(Collected data entries)
□ □ □ □ □ □ □

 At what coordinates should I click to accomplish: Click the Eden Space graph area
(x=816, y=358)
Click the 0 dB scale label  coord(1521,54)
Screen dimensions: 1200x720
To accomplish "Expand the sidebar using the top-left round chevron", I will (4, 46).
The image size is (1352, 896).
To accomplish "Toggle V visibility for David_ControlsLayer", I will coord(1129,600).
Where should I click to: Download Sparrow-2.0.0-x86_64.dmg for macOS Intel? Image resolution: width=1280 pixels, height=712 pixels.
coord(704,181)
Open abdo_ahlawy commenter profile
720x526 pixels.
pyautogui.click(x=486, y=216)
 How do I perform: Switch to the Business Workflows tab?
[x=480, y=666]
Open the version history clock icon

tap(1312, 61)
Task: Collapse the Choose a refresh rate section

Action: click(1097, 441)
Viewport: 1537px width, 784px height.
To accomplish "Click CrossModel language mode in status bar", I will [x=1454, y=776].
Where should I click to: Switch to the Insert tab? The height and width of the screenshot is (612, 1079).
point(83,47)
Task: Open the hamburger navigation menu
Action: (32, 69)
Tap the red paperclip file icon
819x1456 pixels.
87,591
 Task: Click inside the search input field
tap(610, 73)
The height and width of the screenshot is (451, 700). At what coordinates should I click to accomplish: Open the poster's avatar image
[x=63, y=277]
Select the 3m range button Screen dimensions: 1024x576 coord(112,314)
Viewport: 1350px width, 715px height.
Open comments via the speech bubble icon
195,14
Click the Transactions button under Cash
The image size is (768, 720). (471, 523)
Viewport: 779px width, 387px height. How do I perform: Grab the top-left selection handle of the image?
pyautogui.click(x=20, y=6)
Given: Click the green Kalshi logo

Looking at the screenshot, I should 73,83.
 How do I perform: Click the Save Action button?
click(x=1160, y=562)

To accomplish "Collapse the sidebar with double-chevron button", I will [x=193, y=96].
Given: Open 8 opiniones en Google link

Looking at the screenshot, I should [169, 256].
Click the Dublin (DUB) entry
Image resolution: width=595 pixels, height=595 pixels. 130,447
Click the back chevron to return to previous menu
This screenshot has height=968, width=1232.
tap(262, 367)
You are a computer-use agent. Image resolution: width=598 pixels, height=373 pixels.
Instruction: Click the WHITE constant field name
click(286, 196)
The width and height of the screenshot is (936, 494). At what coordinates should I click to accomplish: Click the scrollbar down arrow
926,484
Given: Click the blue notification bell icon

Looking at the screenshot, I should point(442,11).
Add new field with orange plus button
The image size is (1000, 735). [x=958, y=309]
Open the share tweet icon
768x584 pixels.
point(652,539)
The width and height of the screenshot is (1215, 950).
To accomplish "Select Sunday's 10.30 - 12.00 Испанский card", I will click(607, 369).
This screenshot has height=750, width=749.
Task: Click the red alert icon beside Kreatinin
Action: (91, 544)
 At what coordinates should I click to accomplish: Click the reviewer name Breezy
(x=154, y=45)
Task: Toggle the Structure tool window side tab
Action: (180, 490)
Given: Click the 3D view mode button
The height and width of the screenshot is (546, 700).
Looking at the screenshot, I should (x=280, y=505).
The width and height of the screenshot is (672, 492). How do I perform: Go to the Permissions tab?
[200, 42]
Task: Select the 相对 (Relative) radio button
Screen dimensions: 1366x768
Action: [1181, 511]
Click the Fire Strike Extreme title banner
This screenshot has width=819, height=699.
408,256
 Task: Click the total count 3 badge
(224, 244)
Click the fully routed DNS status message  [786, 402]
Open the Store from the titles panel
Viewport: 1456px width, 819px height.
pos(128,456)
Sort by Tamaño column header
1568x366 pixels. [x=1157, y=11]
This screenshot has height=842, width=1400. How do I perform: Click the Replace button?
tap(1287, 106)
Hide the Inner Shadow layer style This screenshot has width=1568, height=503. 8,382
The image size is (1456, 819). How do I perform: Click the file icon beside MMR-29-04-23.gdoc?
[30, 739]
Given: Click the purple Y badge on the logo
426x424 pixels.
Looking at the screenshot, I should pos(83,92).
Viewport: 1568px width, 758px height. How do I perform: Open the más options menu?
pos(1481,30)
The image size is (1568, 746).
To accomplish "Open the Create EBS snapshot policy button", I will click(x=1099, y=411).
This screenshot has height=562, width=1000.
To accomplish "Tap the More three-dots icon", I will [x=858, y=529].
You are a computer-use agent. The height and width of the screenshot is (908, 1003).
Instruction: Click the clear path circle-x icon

□ □ □ □ □ □ □

» **Task description**:
Reproduce the part of the data above that opens with the line containing "How do I perform: Switch" and closes with the line containing "The image size is (768, 720). (471, 523)", both lines included, with every line kept as it appears.

» **Response to this exercise**:
 How do I perform: Switch to the Business Workflows tab?
[x=480, y=666]
Open the version history clock icon

tap(1312, 61)
Task: Collapse the Choose a refresh rate section

Action: click(1097, 441)
Viewport: 1537px width, 784px height.
To accomplish "Click CrossModel language mode in status bar", I will [x=1454, y=776].
Where should I click to: Switch to the Insert tab? The height and width of the screenshot is (612, 1079).
point(83,47)
Task: Open the hamburger navigation menu
Action: (32, 69)
Tap the red paperclip file icon
819x1456 pixels.
87,591
 Task: Click inside the search input field
tap(610, 73)
The height and width of the screenshot is (451, 700). At what coordinates should I click to accomplish: Open the poster's avatar image
[x=63, y=277]
Select the 3m range button Screen dimensions: 1024x576 coord(112,314)
Viewport: 1350px width, 715px height.
Open comments via the speech bubble icon
195,14
Click the Transactions button under Cash
The image size is (768, 720). (471, 523)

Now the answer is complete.